[Stored entries]
-----

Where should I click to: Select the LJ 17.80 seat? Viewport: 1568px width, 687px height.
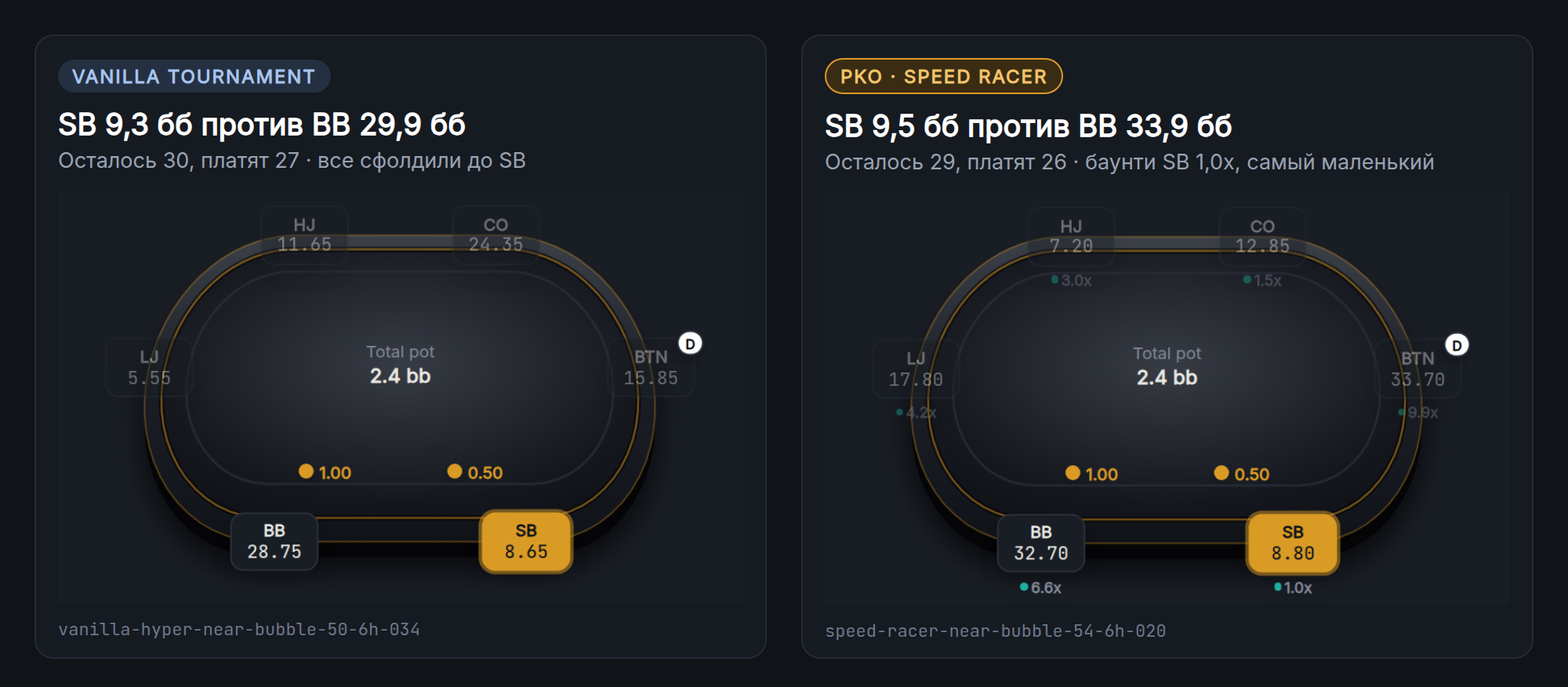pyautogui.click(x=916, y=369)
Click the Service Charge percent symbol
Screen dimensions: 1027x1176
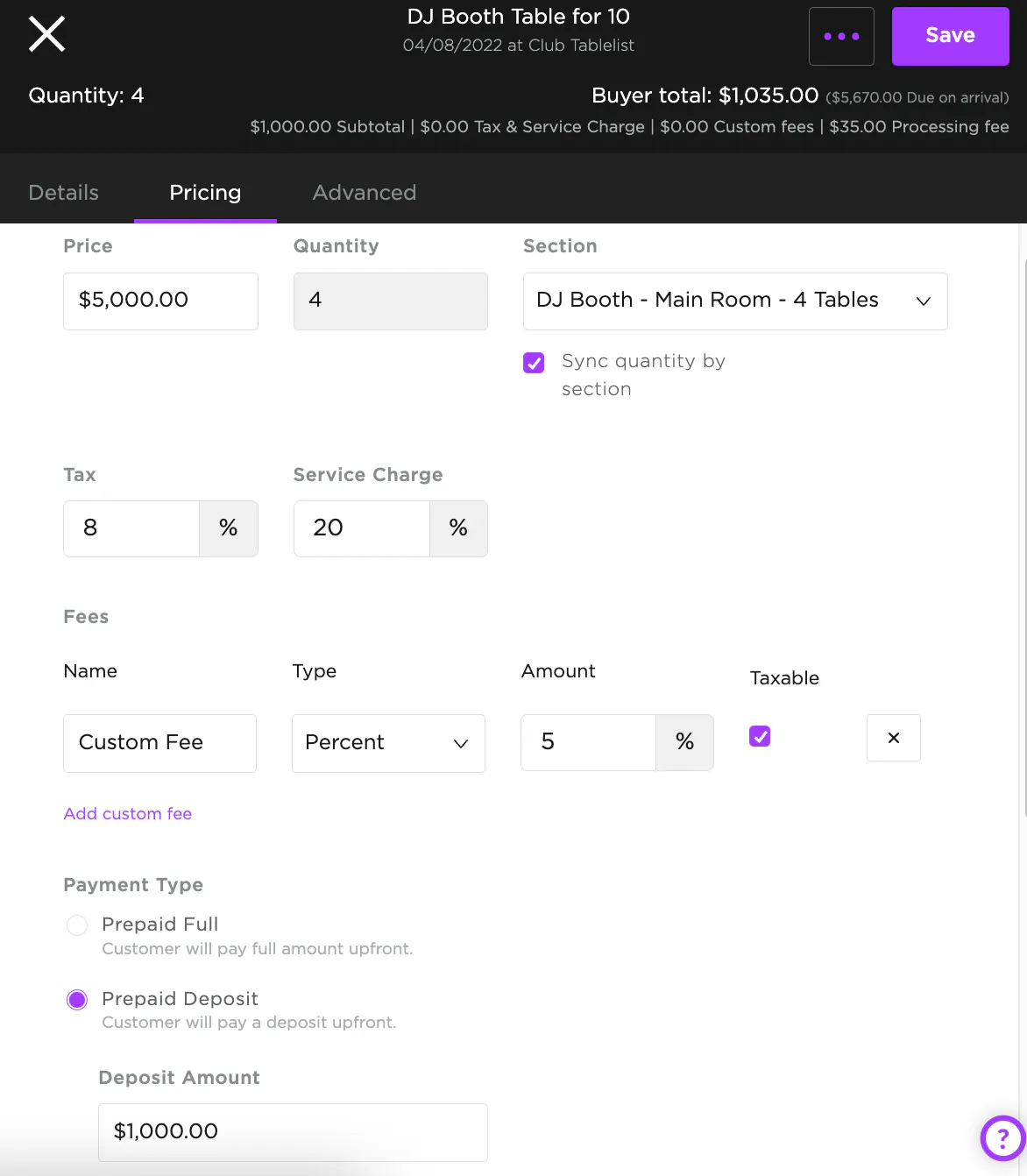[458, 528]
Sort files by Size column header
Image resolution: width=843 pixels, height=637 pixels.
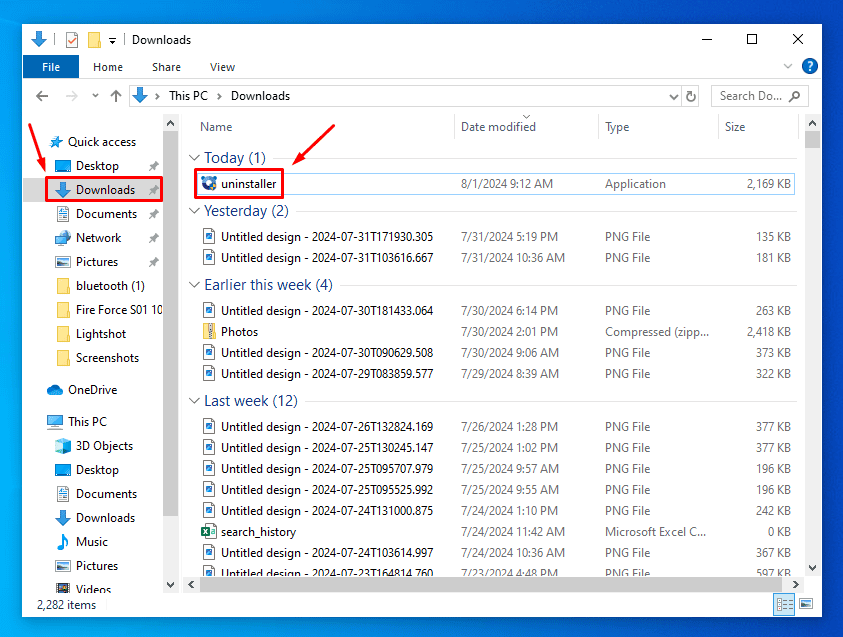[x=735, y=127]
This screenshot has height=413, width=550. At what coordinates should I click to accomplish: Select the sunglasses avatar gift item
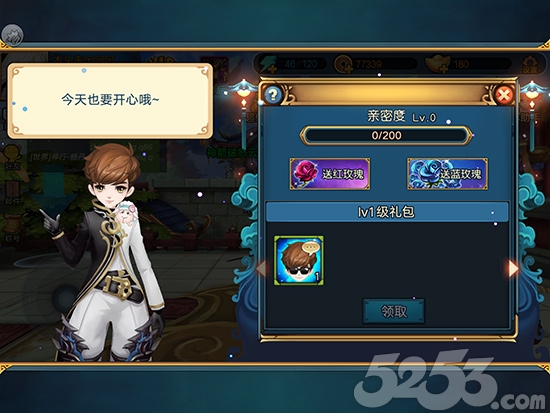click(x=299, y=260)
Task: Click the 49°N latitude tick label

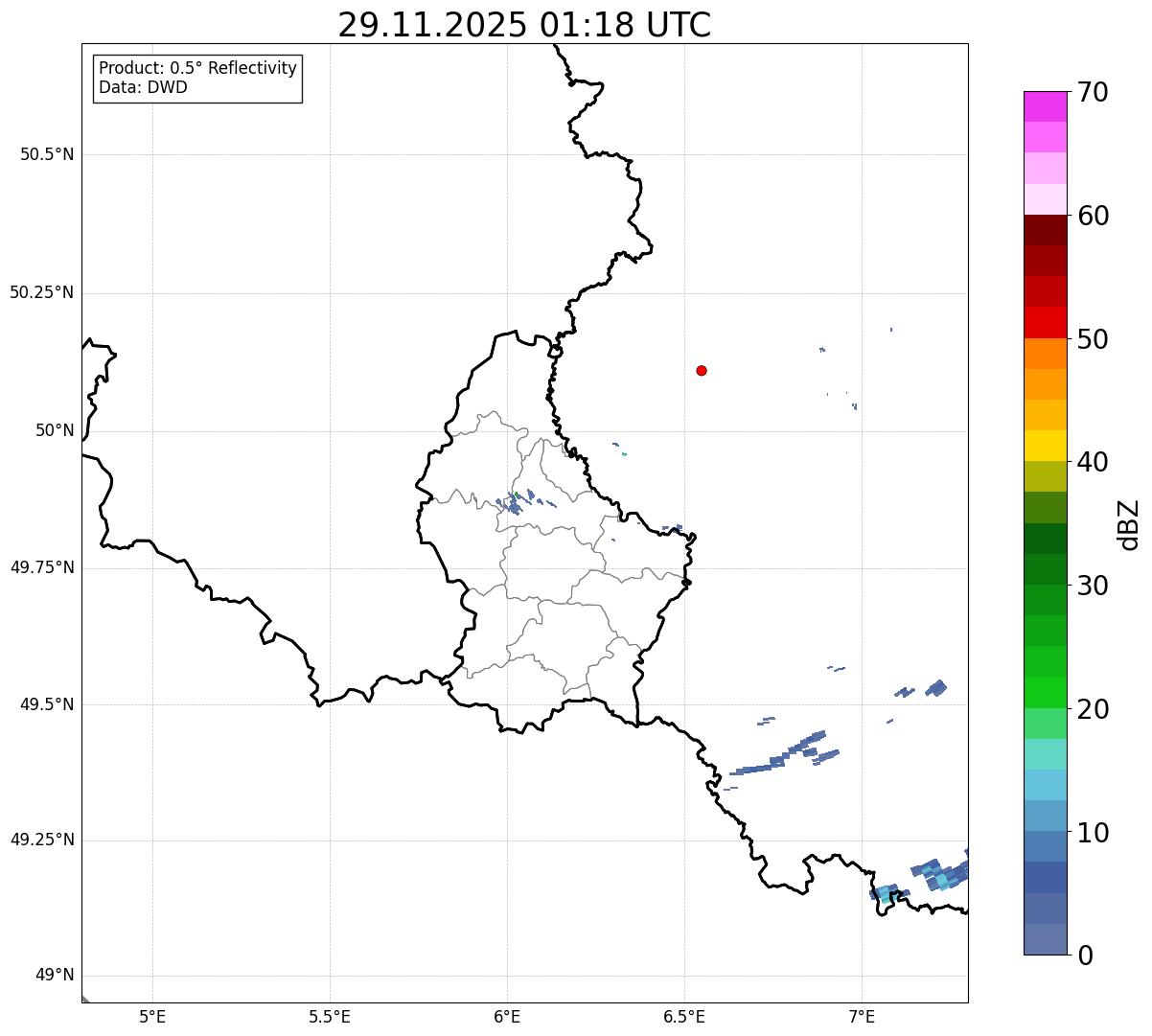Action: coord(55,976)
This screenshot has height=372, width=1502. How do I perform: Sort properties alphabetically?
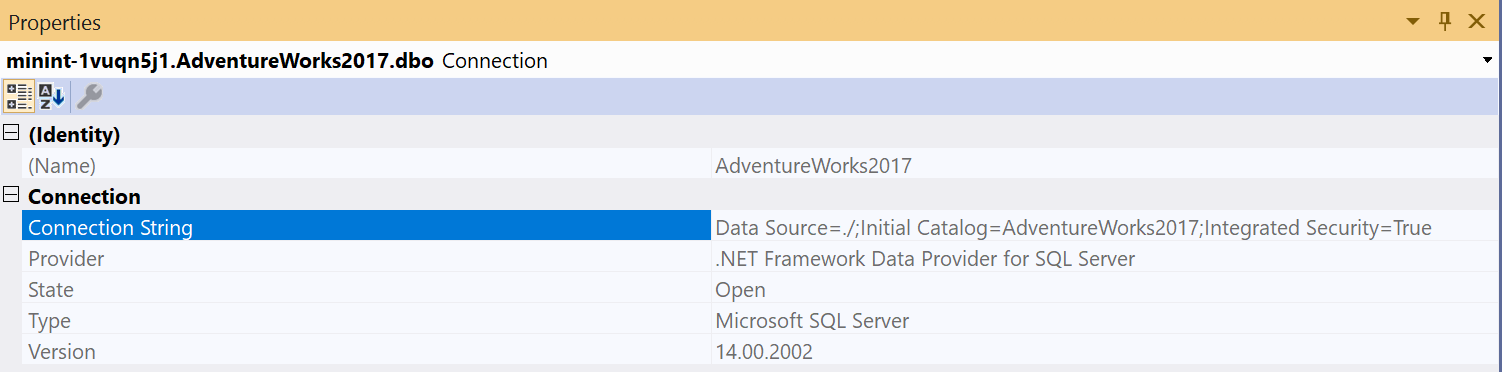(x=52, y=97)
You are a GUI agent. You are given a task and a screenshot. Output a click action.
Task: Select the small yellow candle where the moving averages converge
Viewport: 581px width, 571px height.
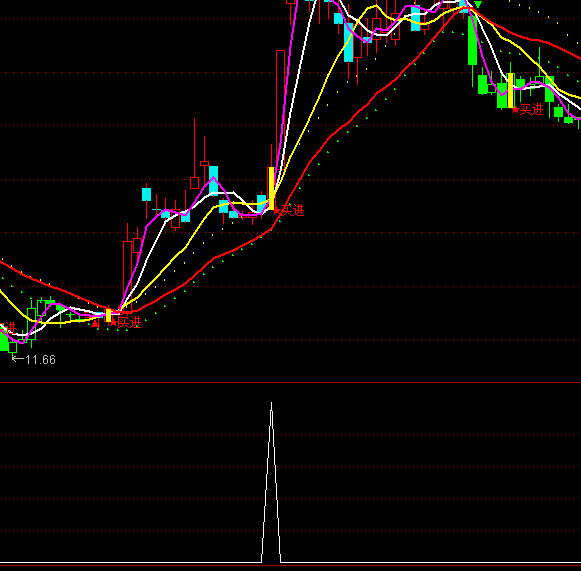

-----

▸ **Your assignment**:
Reproduce the entries above exactly. Do not include the images.

▸ **Task result**:
Where should I click to: Select the LJ 17.80 seat? Viewport: 1568px width, 687px height.
pyautogui.click(x=916, y=369)
Click the Service Charge percent symbol
Screen dimensions: 1027x1176
[458, 528]
Sort files by Size column header
Image resolution: width=843 pixels, height=637 pixels.
[x=735, y=127]
This screenshot has height=413, width=550. At what coordinates should I click to accomplish: Select the sunglasses avatar gift item
click(x=299, y=260)
Task: Click the 49°N latitude tick label

Action: coord(55,976)
This screenshot has height=372, width=1502. How do I perform: Sort properties alphabetically?
(x=52, y=97)
You are a GUI agent. You are given a task and a screenshot. Output a click action.
Task: Select the small yellow candle where the moving averages converge
Viewport: 581px width, 571px height.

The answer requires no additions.